### Aim
Render everything from the row line containing "Image resolution: width=1280" down to the end of the rows as a Markdown table with the columns Line No. and Row Text, omitting blank lines and leaving the pictures out.

--

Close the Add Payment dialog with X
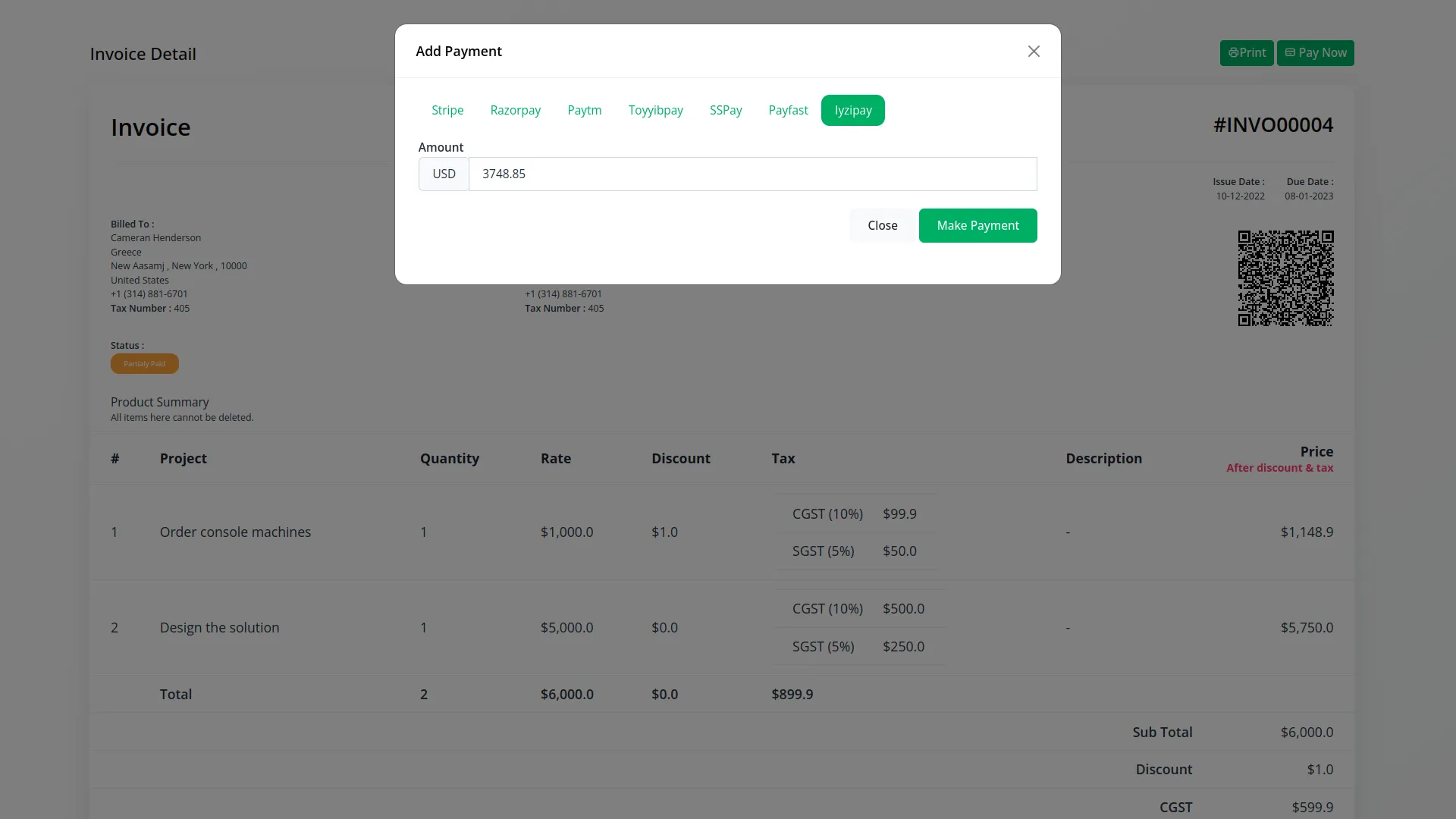click(1034, 51)
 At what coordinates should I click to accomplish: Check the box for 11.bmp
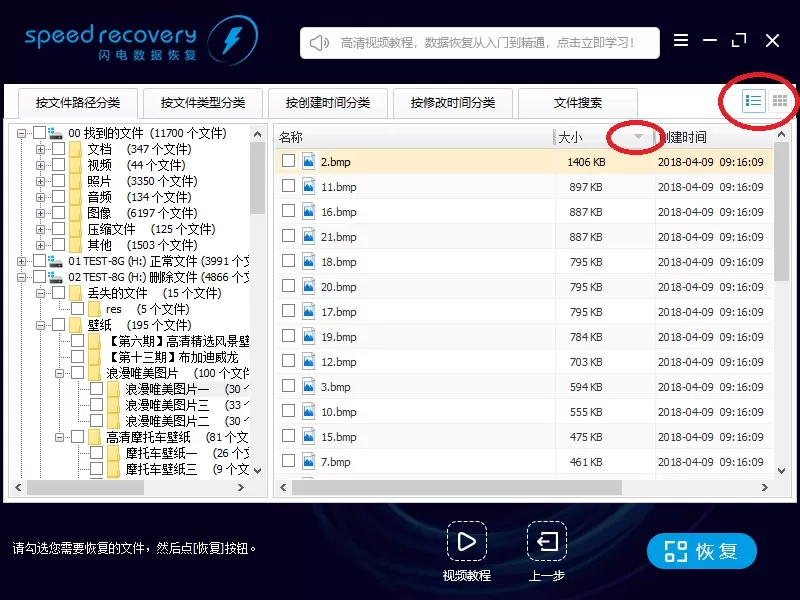coord(288,186)
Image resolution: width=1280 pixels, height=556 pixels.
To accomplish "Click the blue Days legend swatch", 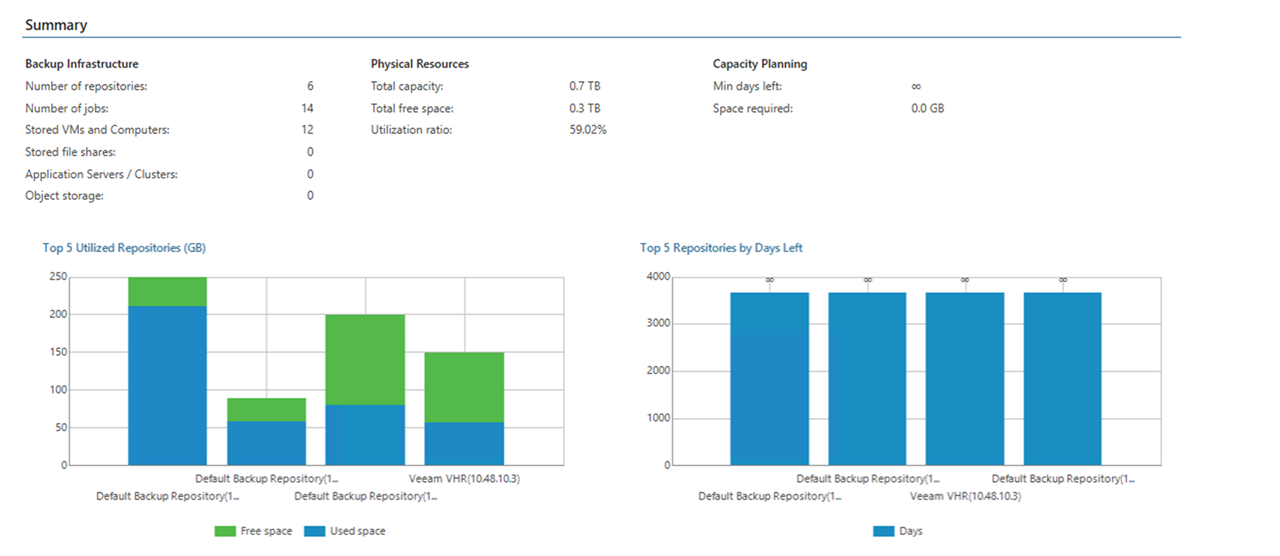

--

### Output
| Line No. | Row Text |
|---|---|
| 1 | Image resolution: width=1280 pixels, height=556 pixels. |
| 2 | To accomplish "Click the blue Days legend swatch",  |